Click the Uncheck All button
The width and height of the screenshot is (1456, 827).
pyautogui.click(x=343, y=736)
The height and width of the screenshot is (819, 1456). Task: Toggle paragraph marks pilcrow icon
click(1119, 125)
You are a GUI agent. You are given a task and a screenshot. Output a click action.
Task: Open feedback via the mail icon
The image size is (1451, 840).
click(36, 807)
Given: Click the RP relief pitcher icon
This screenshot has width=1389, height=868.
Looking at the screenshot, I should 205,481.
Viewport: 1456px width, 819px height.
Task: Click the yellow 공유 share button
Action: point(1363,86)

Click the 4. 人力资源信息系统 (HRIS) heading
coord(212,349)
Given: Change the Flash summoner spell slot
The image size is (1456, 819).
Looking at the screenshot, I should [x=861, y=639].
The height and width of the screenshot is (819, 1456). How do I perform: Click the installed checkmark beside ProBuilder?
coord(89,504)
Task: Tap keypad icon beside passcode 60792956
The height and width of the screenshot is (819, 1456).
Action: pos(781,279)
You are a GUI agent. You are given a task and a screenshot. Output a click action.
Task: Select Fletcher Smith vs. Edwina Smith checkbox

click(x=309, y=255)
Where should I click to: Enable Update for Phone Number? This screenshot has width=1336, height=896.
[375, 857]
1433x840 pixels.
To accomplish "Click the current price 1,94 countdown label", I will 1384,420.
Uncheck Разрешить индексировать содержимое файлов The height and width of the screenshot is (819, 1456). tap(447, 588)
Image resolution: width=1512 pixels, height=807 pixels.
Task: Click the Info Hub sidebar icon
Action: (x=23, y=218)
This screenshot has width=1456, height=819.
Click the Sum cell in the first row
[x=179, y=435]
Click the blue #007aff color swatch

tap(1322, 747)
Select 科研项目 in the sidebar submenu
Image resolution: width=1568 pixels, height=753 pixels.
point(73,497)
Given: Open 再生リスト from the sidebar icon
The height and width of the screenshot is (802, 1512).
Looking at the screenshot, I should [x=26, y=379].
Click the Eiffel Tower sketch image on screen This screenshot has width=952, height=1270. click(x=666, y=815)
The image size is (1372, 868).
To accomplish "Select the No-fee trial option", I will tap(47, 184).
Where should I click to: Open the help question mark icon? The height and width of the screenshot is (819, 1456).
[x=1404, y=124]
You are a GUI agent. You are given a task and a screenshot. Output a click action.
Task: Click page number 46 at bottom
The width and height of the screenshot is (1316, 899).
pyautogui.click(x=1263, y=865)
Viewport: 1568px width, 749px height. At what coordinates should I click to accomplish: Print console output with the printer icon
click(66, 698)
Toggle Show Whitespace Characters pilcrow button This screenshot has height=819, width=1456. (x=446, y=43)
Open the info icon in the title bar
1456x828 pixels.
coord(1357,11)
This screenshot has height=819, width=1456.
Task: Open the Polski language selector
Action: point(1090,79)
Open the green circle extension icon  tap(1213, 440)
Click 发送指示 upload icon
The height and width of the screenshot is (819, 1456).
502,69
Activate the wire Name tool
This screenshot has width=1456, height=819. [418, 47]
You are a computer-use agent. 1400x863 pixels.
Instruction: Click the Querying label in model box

▶ **PROBLEM TO SOLVE**
Return each line above exactly.

▶ **RESPONSE TO THIS EXERCISE**
Click the Uncheck All button
The width and height of the screenshot is (1456, 827).
pyautogui.click(x=343, y=736)
The height and width of the screenshot is (819, 1456). Task: Toggle paragraph marks pilcrow icon
click(1119, 125)
You are a GUI agent. You are given a task and a screenshot. Output a click action.
Task: Open feedback via the mail icon
The image size is (1451, 840).
click(36, 807)
Given: Click the RP relief pitcher icon
This screenshot has width=1389, height=868.
Looking at the screenshot, I should 205,481.
Viewport: 1456px width, 819px height.
Task: Click the yellow 공유 share button
Action: point(1363,86)

Click the 4. 人力资源信息系统 (HRIS) heading
coord(212,349)
Given: Change the Flash summoner spell slot
The image size is (1456, 819).
Looking at the screenshot, I should [x=861, y=639].
The height and width of the screenshot is (819, 1456). How do I perform: Click the installed checkmark beside ProBuilder?
coord(89,504)
Task: Tap keypad icon beside passcode 60792956
The height and width of the screenshot is (819, 1456).
Action: pos(781,279)
You are a GUI agent. You are given a task and a screenshot. Output a click action.
Task: Select Fletcher Smith vs. Edwina Smith checkbox

click(x=309, y=255)
Where should I click to: Enable Update for Phone Number? This screenshot has width=1336, height=896.
[375, 857]
1433x840 pixels.
To accomplish "Click the current price 1,94 countdown label", I will 1384,420.
Uncheck Разрешить индексировать содержимое файлов The height and width of the screenshot is (819, 1456). tap(447, 588)
Image resolution: width=1512 pixels, height=807 pixels.
Task: Click the Info Hub sidebar icon
Action: (x=23, y=218)
This screenshot has width=1456, height=819.
Click the Sum cell in the first row
[x=179, y=435]
Click the blue #007aff color swatch

tap(1322, 747)
Select 科研项目 in the sidebar submenu
Image resolution: width=1568 pixels, height=753 pixels.
point(73,497)
Given: Open 再生リスト from the sidebar icon
The height and width of the screenshot is (802, 1512).
Looking at the screenshot, I should [x=26, y=379].
Click the Eiffel Tower sketch image on screen This screenshot has width=952, height=1270. click(x=666, y=815)
The image size is (1372, 868).
To accomplish "Select the No-fee trial option", I will tap(47, 184).
Where should I click to: Open the help question mark icon? The height and width of the screenshot is (819, 1456).
[x=1404, y=124]
You are a GUI agent. You are given a task and a screenshot. Output a click action.
Task: Click page number 46 at bottom
The width and height of the screenshot is (1316, 899).
pyautogui.click(x=1263, y=865)
Viewport: 1568px width, 749px height. At what coordinates should I click to accomplish: Print console output with the printer icon
click(66, 698)
Toggle Show Whitespace Characters pilcrow button This screenshot has height=819, width=1456. (x=446, y=43)
Open the info icon in the title bar
1456x828 pixels.
coord(1357,11)
This screenshot has height=819, width=1456.
Task: Open the Polski language selector
Action: point(1090,79)
Open the green circle extension icon  tap(1213, 440)
Click 发送指示 upload icon
The height and width of the screenshot is (819, 1456).
502,69
Activate the wire Name tool
This screenshot has width=1456, height=819. [418, 47]
You are a computer-use agent. 1400x863 pixels.
Instruction: Click the Querying label in model box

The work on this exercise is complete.